David Wybenga, a JCMU English Language instructor in Hikone, has been drawn to Japanese comics, or manga, ever since he was a child. He will be writing a series of articles on the topic of manga and how it affects him as an American teacher in Japan. For #3 in this series, David discusses the works of Allen Say, a highly distinguished Japanese-American writer and illustrator best known for his beautifully drawn picture books.
Within the Kokunai Ryugaku Program at JCMU, I had the experience of teaching a class on notable Japanese-Americans. It was a pleasure and a privilege to share with Japanese students what happened to their predecessors and their families after they arrived on American shores. After all, this could be their legacy. Most of these one-of-a-kind historical contributors were not related to comics at all, and included; Toyo Miyatake, Jimmy Mirikitani, Mine Okubo, Daniel Inouye, Steven Okazaki and others.
For this month I want to introduce one of the subjects of our class; James Allen Koichi Moriwaki Seii, now commonly known by his pen name, “Allen Say”. He was born in 1937, in Yokohama, near Tokyo, and grew up with a great love of manga. When he was about 12 years old he decided he wanted to become a manga artist and thought of no better way than to arrive at the home of his manga hero, Noro Shinpei, who was a very popular cartoonist at that time.
He apprenticed himself to Mr. Shinpei for several years. Though just a boy, he flung himself completely into the world of art and developed his rich skill and technique at the foot of the master he deeply admired. This period of Allen Say’s life is lovingly chronicled in a book I came to cherish, the autobiographical novel, The Ink-Keeper’s Apprentice. To be clear, this is not a comic or illustrated book but rather much like a young adult novel conveying a fascinating account of their relationship, exuding delicious details of the classic Japanese mentor/protégée relationship.

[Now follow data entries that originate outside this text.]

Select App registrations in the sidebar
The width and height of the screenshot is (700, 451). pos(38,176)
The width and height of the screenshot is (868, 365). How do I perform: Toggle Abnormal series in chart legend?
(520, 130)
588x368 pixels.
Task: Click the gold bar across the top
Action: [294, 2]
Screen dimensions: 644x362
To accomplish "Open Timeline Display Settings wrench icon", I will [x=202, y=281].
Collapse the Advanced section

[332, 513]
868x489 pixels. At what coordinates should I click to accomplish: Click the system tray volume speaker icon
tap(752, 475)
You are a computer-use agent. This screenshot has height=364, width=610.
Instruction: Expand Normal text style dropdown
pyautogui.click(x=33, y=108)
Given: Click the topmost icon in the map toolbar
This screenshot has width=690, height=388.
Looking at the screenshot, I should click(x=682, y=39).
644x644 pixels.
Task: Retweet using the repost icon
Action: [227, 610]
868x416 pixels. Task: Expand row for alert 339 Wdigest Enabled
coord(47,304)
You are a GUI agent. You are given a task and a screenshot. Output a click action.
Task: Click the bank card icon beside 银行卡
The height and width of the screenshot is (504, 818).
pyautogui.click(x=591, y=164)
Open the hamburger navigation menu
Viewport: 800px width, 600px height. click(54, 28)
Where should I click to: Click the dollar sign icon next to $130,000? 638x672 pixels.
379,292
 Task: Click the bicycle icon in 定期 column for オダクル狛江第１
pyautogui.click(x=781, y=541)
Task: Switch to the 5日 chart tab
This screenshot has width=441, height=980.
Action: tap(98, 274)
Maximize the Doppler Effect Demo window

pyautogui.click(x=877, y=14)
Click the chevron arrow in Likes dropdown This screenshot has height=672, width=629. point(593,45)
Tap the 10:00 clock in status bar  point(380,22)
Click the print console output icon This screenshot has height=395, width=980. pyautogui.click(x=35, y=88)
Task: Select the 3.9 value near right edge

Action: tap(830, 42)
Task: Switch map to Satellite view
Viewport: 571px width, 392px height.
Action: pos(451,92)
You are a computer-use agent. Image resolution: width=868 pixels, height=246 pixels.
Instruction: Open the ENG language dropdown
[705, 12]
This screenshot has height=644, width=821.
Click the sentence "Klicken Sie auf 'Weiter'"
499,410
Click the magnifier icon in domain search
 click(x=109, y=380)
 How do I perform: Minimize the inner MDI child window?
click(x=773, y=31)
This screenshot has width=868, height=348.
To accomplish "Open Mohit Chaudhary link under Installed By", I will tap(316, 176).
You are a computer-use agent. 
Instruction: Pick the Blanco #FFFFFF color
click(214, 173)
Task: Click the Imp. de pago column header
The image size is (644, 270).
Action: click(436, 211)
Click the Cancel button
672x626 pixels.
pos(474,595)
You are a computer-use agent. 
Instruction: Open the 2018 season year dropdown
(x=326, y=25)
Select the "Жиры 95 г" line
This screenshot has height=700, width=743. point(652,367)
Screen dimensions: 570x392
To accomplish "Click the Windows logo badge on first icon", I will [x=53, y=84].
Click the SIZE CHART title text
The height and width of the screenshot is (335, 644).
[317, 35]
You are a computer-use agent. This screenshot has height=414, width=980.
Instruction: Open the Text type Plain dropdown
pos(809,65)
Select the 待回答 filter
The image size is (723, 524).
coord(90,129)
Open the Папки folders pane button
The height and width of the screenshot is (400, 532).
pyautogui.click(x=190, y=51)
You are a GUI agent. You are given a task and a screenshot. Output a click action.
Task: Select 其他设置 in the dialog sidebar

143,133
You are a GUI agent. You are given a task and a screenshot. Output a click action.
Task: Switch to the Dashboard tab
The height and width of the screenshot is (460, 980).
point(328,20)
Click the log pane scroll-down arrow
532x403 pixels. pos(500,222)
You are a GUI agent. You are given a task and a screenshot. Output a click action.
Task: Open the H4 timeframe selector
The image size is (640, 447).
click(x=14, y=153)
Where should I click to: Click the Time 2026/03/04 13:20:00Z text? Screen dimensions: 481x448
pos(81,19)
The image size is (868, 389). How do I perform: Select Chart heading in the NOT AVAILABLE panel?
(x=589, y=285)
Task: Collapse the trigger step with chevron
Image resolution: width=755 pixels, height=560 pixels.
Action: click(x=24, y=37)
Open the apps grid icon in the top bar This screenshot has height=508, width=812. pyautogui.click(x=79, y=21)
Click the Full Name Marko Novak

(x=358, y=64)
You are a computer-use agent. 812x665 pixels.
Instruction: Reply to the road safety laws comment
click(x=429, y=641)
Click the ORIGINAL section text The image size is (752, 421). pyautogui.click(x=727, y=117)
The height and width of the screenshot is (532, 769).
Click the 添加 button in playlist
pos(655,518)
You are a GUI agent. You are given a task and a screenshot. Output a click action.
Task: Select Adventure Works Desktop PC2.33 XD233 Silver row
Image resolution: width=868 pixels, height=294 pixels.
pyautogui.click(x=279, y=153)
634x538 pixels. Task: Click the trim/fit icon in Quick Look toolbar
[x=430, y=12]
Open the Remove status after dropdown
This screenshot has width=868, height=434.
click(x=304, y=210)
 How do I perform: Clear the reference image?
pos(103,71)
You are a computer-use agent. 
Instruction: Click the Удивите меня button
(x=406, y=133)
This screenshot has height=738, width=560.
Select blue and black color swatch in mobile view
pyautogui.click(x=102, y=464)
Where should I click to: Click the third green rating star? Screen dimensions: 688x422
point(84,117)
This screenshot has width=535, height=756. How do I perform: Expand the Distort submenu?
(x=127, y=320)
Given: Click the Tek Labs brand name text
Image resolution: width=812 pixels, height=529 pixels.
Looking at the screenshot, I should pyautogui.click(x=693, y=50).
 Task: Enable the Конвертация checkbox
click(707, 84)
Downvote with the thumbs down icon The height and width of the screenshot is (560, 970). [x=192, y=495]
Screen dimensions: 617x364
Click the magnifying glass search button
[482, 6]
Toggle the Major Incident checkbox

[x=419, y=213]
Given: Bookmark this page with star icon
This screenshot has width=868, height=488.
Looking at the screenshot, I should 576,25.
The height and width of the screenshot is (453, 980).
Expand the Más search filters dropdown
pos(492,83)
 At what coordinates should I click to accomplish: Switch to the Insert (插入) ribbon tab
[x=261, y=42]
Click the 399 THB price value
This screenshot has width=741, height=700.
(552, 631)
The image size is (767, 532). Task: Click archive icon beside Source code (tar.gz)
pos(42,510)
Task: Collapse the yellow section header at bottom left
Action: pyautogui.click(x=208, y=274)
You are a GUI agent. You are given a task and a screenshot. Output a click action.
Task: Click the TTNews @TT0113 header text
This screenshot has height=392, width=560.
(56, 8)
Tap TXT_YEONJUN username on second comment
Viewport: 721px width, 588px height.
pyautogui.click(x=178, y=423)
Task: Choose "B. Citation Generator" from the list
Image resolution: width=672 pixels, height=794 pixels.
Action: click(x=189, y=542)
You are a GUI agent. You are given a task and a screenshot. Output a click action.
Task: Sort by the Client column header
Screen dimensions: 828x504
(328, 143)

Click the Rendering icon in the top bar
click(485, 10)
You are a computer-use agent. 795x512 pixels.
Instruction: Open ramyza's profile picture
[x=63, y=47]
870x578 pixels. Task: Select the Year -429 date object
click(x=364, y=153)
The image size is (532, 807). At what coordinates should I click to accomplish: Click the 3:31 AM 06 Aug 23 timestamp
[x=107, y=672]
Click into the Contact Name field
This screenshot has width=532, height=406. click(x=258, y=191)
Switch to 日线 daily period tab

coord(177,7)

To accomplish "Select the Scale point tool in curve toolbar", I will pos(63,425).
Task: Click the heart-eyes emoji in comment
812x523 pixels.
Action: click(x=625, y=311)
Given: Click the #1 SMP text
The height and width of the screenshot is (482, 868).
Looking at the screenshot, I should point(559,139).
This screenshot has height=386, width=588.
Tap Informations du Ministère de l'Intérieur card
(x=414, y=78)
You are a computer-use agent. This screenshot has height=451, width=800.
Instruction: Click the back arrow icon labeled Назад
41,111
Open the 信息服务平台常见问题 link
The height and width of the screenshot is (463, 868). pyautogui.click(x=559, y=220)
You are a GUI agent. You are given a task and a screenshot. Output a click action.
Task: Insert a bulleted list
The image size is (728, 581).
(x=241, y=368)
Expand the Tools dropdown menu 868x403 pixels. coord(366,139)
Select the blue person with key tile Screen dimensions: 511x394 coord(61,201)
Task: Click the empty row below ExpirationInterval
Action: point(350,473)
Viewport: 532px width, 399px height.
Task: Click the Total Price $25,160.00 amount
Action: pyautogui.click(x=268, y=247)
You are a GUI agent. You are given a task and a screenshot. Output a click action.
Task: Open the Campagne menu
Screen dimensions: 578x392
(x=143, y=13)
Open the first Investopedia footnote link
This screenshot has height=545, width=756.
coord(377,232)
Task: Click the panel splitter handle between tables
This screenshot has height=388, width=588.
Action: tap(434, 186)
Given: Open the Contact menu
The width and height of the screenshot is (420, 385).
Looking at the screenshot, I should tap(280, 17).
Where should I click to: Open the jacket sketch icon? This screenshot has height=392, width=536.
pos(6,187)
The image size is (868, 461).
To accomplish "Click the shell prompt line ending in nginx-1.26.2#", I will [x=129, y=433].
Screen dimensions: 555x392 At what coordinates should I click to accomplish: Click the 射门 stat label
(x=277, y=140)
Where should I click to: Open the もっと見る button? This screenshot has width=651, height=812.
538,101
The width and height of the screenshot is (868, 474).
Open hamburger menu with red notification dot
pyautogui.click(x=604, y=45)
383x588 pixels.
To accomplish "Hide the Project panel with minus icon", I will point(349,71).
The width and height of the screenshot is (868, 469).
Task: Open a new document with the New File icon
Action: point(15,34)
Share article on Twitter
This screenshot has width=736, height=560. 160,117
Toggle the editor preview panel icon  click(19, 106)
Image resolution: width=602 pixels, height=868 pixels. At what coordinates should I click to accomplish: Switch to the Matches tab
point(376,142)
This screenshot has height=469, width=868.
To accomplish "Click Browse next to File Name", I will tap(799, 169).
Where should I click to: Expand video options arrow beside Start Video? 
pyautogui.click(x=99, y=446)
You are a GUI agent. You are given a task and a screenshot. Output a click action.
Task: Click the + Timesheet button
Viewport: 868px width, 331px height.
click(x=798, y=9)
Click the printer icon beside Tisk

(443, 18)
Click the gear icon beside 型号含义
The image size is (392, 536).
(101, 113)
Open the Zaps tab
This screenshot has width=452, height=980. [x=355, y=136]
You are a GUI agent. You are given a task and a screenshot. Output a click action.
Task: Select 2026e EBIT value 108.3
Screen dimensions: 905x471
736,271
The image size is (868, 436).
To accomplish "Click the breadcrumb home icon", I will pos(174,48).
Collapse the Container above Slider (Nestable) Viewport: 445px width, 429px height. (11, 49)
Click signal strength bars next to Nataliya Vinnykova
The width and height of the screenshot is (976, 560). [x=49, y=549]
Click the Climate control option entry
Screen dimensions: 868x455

The Ink-Keeper’s Apprentice is not to be missed.
While still a student, his father brought him to America to live, an adventure in itself in which he learned English, developed his art, got jobs, learned to drive, made friends – in short, he became an adult in America.
Over some years living in the States, he did not become precisely what he dreamt of – not a comic book artist – but rather a celebrated picture book illustrator and author. The prestigious Caldecott awarded (gold prize) picture book; Grandfather’s Journey, tells the stirring story, both joyous and sad, of his actual grandfather that most certainly inspired Allen in life and art. The illustrations tell it all, like photos ripped from a precious family album. This is a story that will move and resonate with anyone who has had feet planted in two countries. Allen Say also received the Caldecott Honor (silver prize) for his book The Boy of the Three-Year Nap.
Most of his picture books are stories about himself and his family, like Tree of Cranes, The Inker’s Shadow, Drawing From Memory, or about unique aspects of Japanese culture, Kamishibai Man, Under the Cherry Blossom Tree, and The Bicycle Man. Today, most of his books are translated into Japanese.
A perennial interest for teachers and a classic of multicutural education is How My Parents Learned to Eat, which he illustrated for Ina Friedman. This book tells the story of how a man and woman from different cultures learn to appreciate each others’ cultures, communicate and eventually how to compromise.
I have more than 15 of Allen Say’s gloriously illustrated books on my shelves, plus his semi-autobiographical novel. That leaves several more yet to read. Following in his grandfather’s footprints, Mr. Say lives on two shores and in two worlds, with tremendous experiences from both, separately and combined. I was never sure whether to describe him as a Japanese-American as his life has transcended the term. Allen Say is a blessing and a treasure that both American and Japanese people are so privileged to share.